The overall analysis of the qRT-PCR observations evidently drew attention to two fundamental elements as categorized below, which might be responsible in adding force to the 2.61- and 8.8-fold higher biosynthetic potential of AD and NAD, respectively, in the adventitious roots over that of the control leaves: (i) ascendancy of the MVA pathway route as corroborated by the elevated expression of HMGR1 (1.91-fold) and HMGR2 (2.18-fold) gene and (ii) convincing command of the central pathway with GGPS1 (2.41-fold) in the adventitious roots—the first accredited branch-point regulatory gene routing the flux towards AD biosynthesis as illustrated earlier (Sharma et al. 2015).
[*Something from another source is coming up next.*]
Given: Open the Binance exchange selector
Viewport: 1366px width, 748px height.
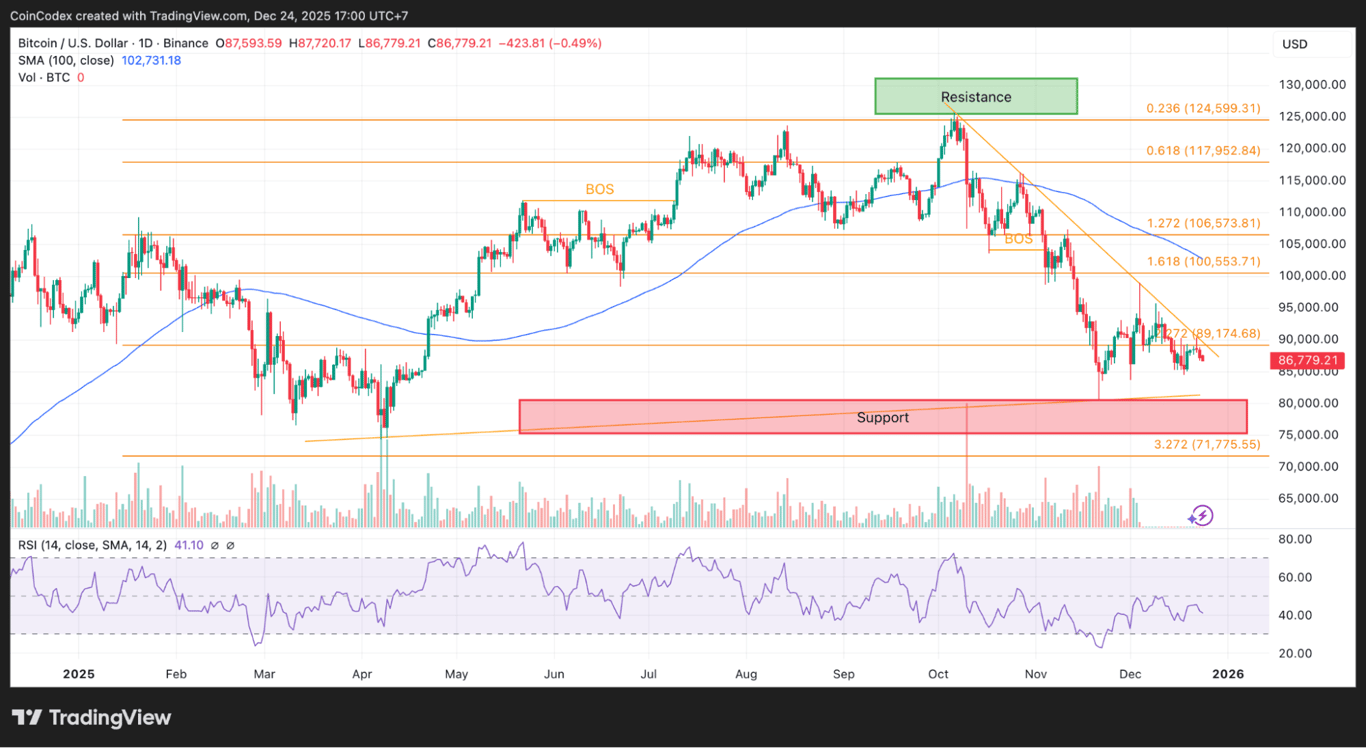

Moreover, the better functionality of HMGR2 (1.14-fold), DXS2 (7.0-fold), HDR1 (1.86-fold) and GGPS1 (9.64-fold) isoforms over that of their respective counter isoforms, i.e. HMGR1, DXS1, HDR2 and GGPS2, in the adventitious root at its highest metabolite-yielding culture medium (P) may also have straightened up the possible reason for the comparatively higher accumulation of AD and NAD in the above-stated in vitro culture form. Evidently, the lesser expressions of the studied MEP pathway genes with higher AD/NAD-synthesizing potential of the adventitious roots indicated the crucial role of MVA pathway genes over that of the MEP ones towards the accumulation of the presently targeted two diterpenoids—AD/NAD. Such observation further highlights an important revelation that in vitro cultures devoid of green tissues/cells can serve as efficient production alternatives for AD/NAD as the cytosolic pathway is competent enough to supersede the plastidial one, provided the culture requirements are optimally fulfilled.

Conclusion

The present study unravelled the consequence of hormonal and other culture conditions towards the first time production of NAD along with the predominantly occurring AD in the established adventitious roots and calli of A. paniculata. The maximum production of AD and NAD was found in the adventitious roots cultivated in P medium after 8 weeks of cultivation. Amongst all the selected nine pathway genes, the qRT-PCR analysis displayed the upregulation of GGPS1, HMGR1, HMGR2 and IPP genes in the adventitious roots cultivated in the P medium as compared to the control plant. The correlations between the gene expression of the selected pathway genes and accumulation of the AD/NAD in the in vitro cultures displayed that the higher expression of not only one gene might have regulated the andrographolide biosynthesis; instead, a series of genes regulate the entire diterpene biosynthetic pathway. The present study for the first time revealed the significant role of MVA (cytosolic) pathway in the adventitious roots and calli towards the biosynthesis of the targeted diterpenoids as compared to the other MEP (plastidial) pathway. Additionally, the present findings also offer a promising opportunity towards the advancement of an alternative juncture to produce NAD and AD in the in vitro cultures of A. paniculata. Furthermore, to meet the escalating demand of this pharmaceutically important phytomolecules, enhancement in the productivity of the presently targeted metabolites can be accomplished through elicitation and bioreactor upscaling, for which the study is under progress.